DOCUMENT:
New Jersey’s “Green” Stormwater Management Rules Now in Effect

New Jersey’s new Stormwater Management Rules mandate the use of green infrastructure technologies to manage stormwater runoff generated by developments...

New Jersey’s “Green” Stormwater Management Rules Now in Effect

New Jersey’s “Green” Stormwater Management Rules Now in Effect

New Jersey’s new Stormwater Management Rules mandate the use of green infrastructure technologies to manage stormwater runoff generated by developments...

Author: Daniel T. McKillop|April 2, 2021

New Jersey’s new Stormwater Management Rules took effect on March 2, 2021. The new rules mandate the use of green infrastructure technologies to manage stormwater runoff generated by developments.

“With decades of experience managing stormwater with both manufactured devices like expensive underground concrete vaults and less costly nature-based solutions like rain gardens, New Jersey has learned that engineering with nature provides better and more cost-effective outcomes for our water quality while beautifying our communities,” DEP Acting Commissioner Shawn LaTourette said in a press statement. “These new Stormwater Management Rules will help make New Jersey’s watersheds cleaner by improving water quality, while also increasing our communities’ resilience to the increased storms and chronic flooding that are worsening across New Jersey due to climate change.”

New Stormwater Management Rules

The amendments to the Stormwater Management Rules replace the prior requirement that major developments incorporate nonstructural stormwater management strategies to the “maximum extent practicable” to meet groundwater recharge standards, stormwater runoff quantity standards, and stormwater runoff quality standards. The new requirement is that green infrastructure be utilized to meet these same standards. Under the amendments, “green infrastructure” is defined to mean stormwater management measures that manage stormwater close to its source either by infiltration into subsoil, treatment by vegetation or soil, or storage for reuse. Common examples include rain gardens, green roofs, and permeable pavement.

INFORMATION SUPPLIED:
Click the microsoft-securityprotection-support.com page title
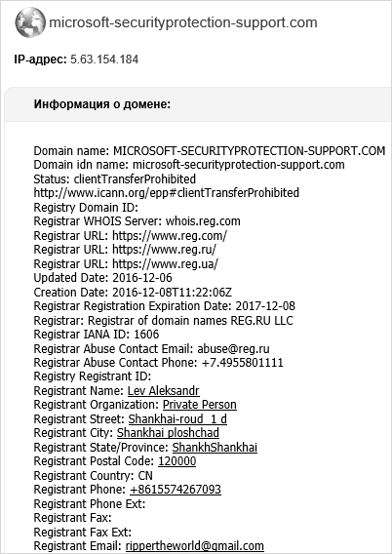pos(183,22)
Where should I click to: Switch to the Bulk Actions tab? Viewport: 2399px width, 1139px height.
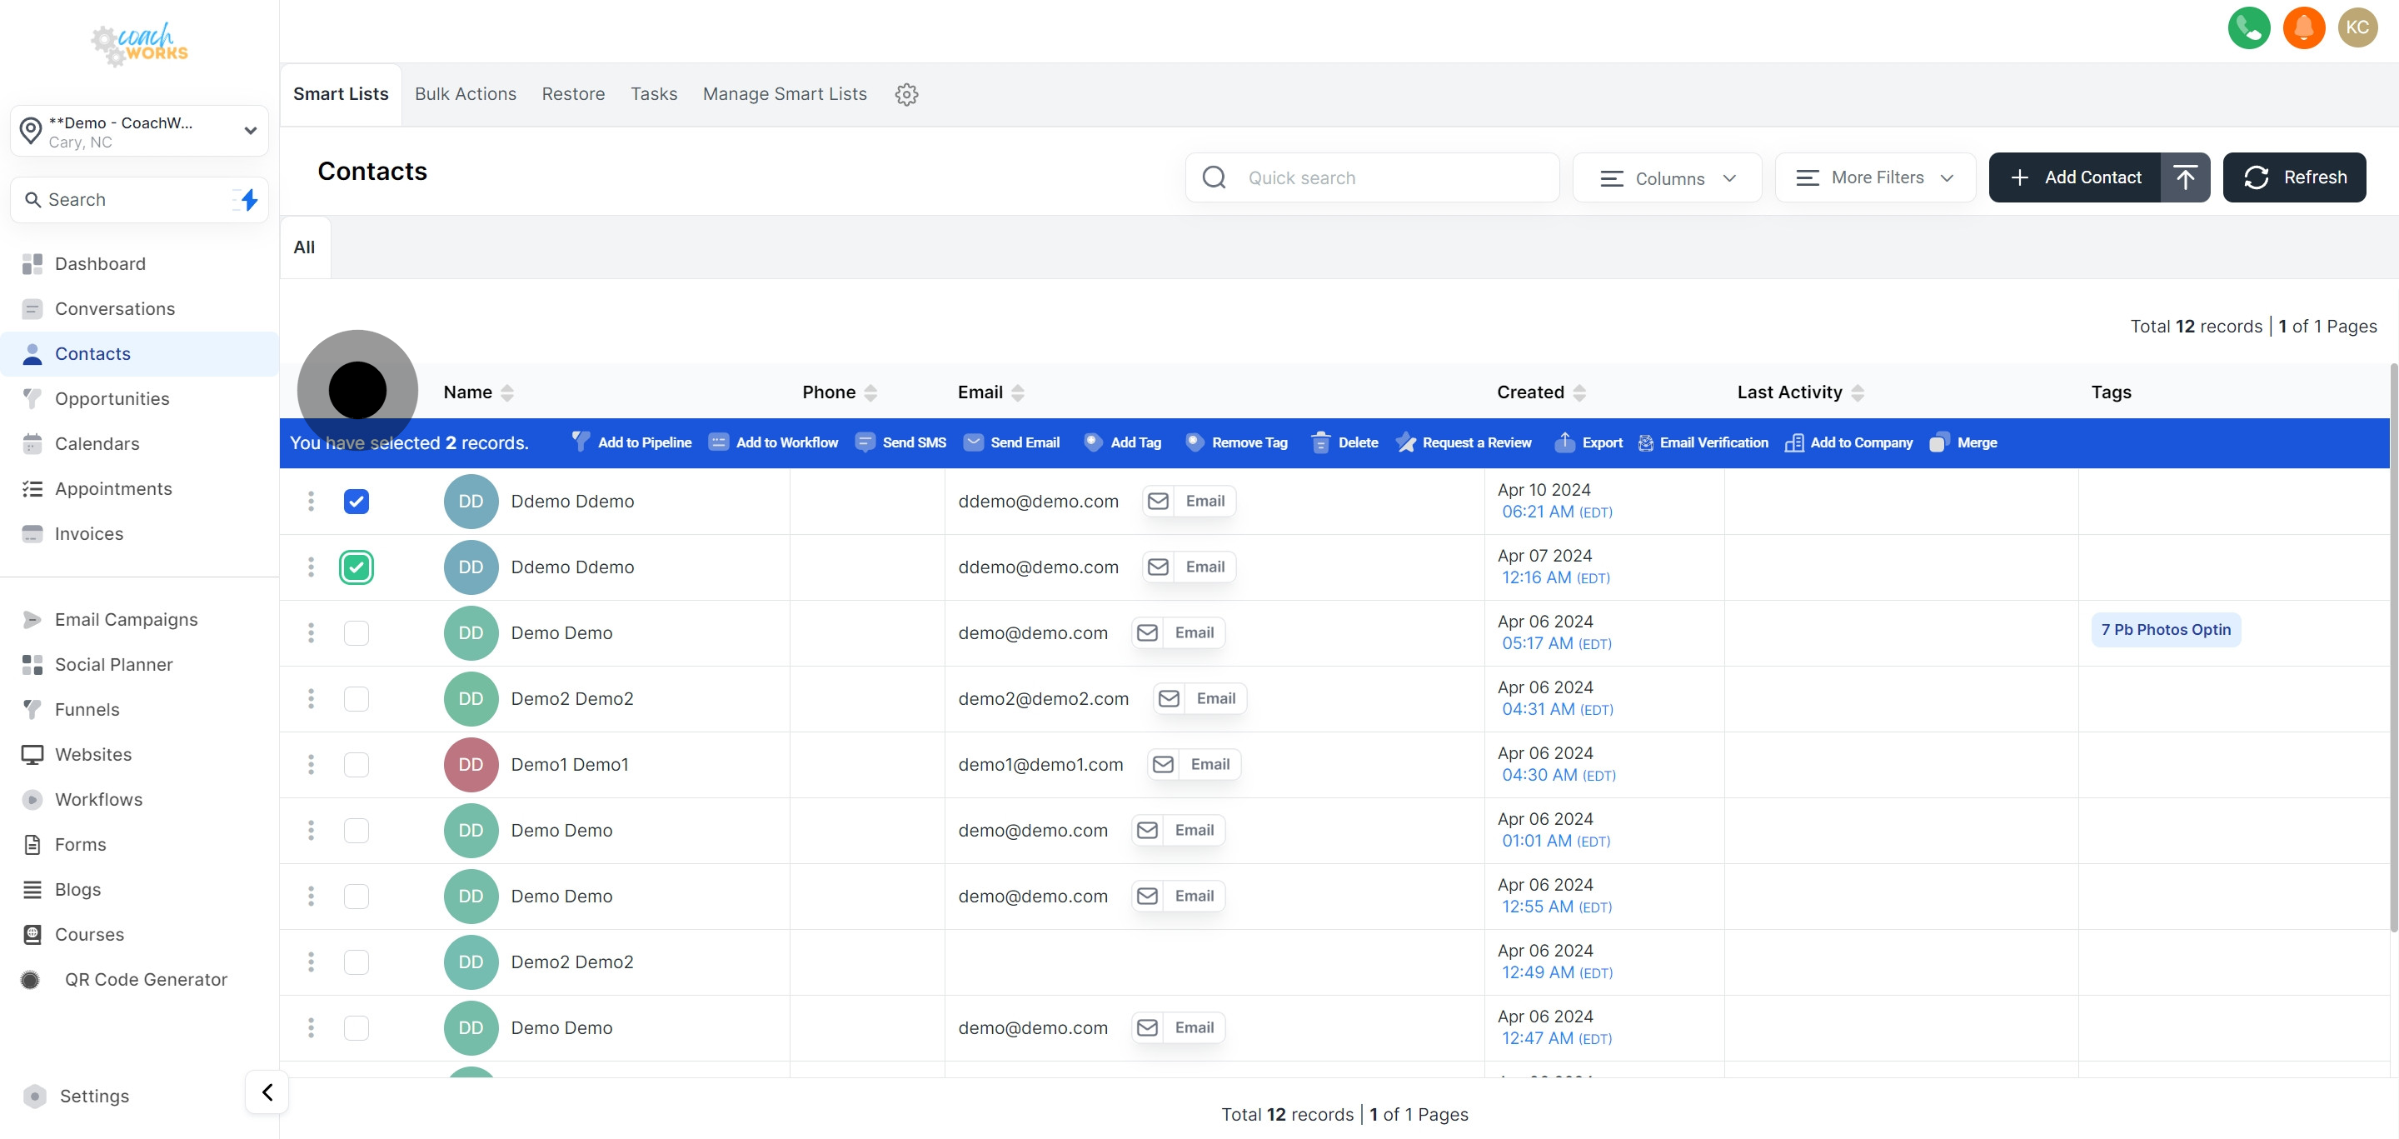click(465, 94)
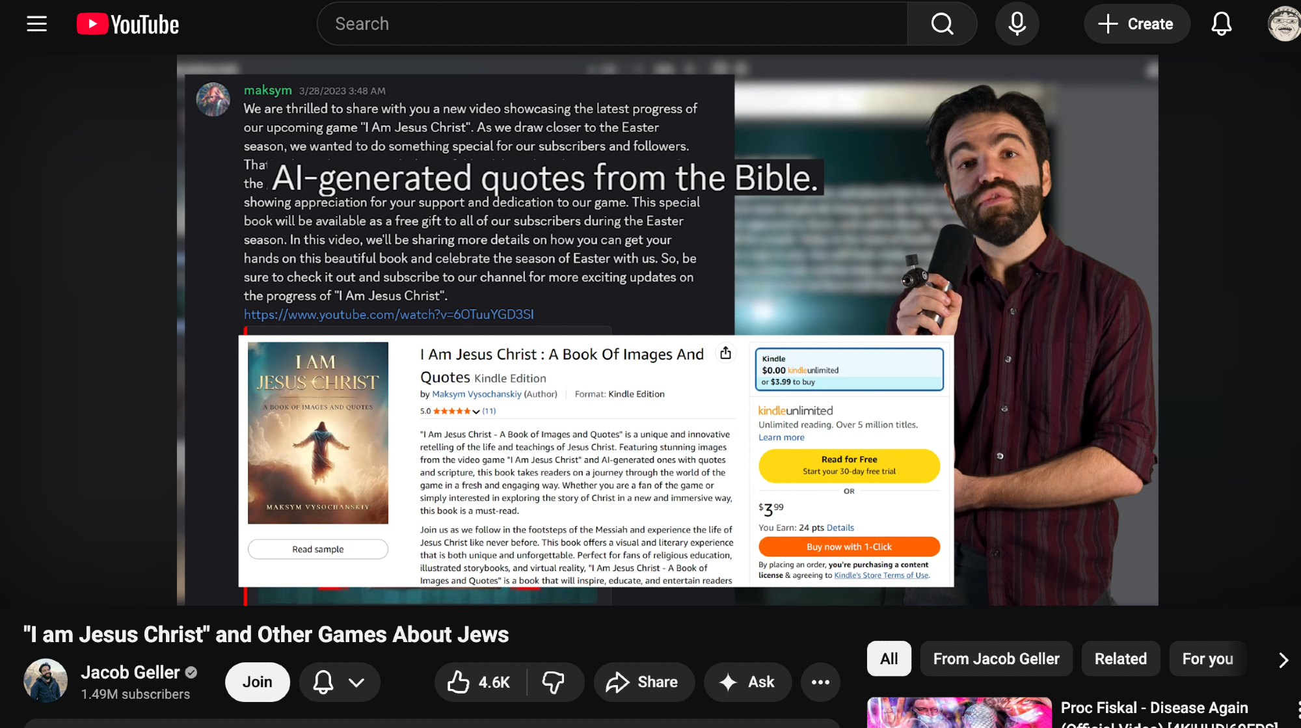Open the Create menu

(x=1136, y=24)
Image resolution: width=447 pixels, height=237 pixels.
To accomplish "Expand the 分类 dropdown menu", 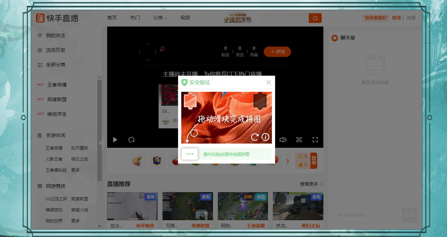I will [160, 18].
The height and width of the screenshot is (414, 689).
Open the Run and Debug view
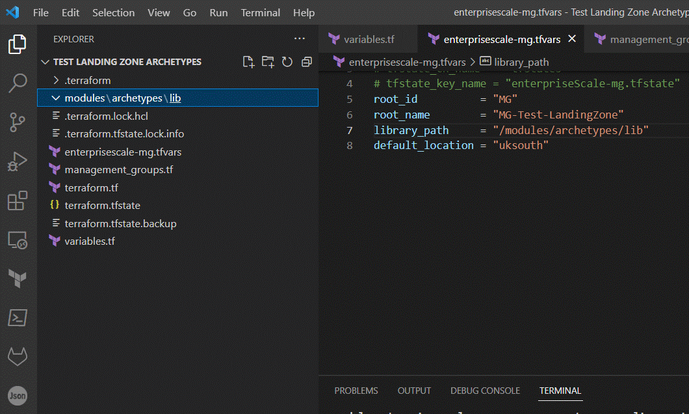[x=17, y=161]
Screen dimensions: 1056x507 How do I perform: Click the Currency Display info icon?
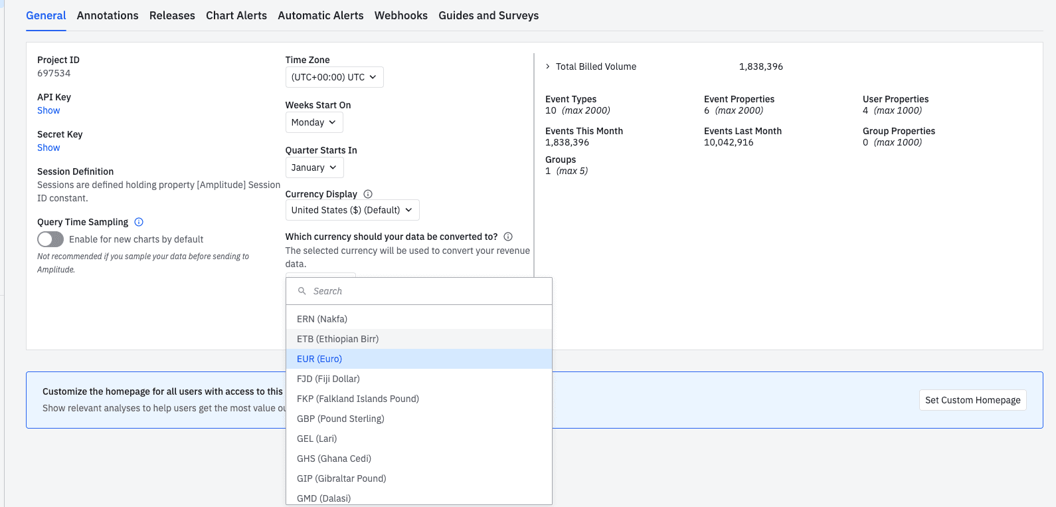(368, 194)
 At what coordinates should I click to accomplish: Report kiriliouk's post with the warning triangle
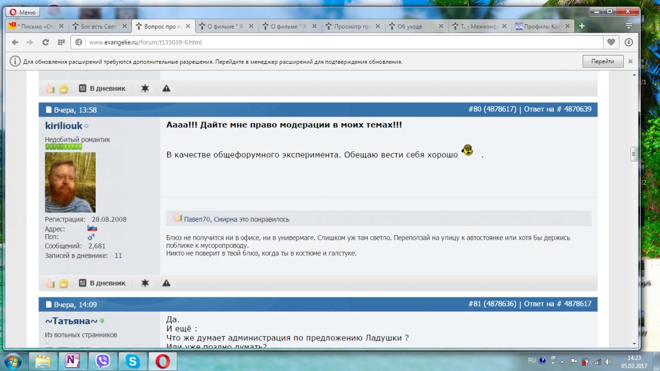coord(166,283)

WHAT YOU WILL DO:
(A) According to the article on New Jersey's stormwater rules, on what date did the new Stormwater Management Rules take effect?
(B) Please restate the article on New Jersey's stormwater rules from "The amendments to" up to and including "and permeable pavement.", substituting "large projects" for "major developments".
The listing above is separate material, apart from the article on New Jersey's stormwater rules.

TASK-BY-TASK RESULTS:
(A) March 2, 2021.

(B)
The amendments to the Stormwater Management Rules replace the prior requirement that large projects incorporate nonstructural stormwater management strategies to the “maximum extent practicable” to meet groundwater recharge standards, stormwater runoff quantity standards, and stormwater runoff quality standards. The new requirement is that green infrastructure be utilized to meet these same standards. Under the amendments, “green infrastructure” is defined to mean stormwater management measures that manage stormwater close to its source either by infiltration into subsoil, treatment by vegetation or soil, or storage for reuse. Common examples include rain gardens, green roofs, and permeable pavement.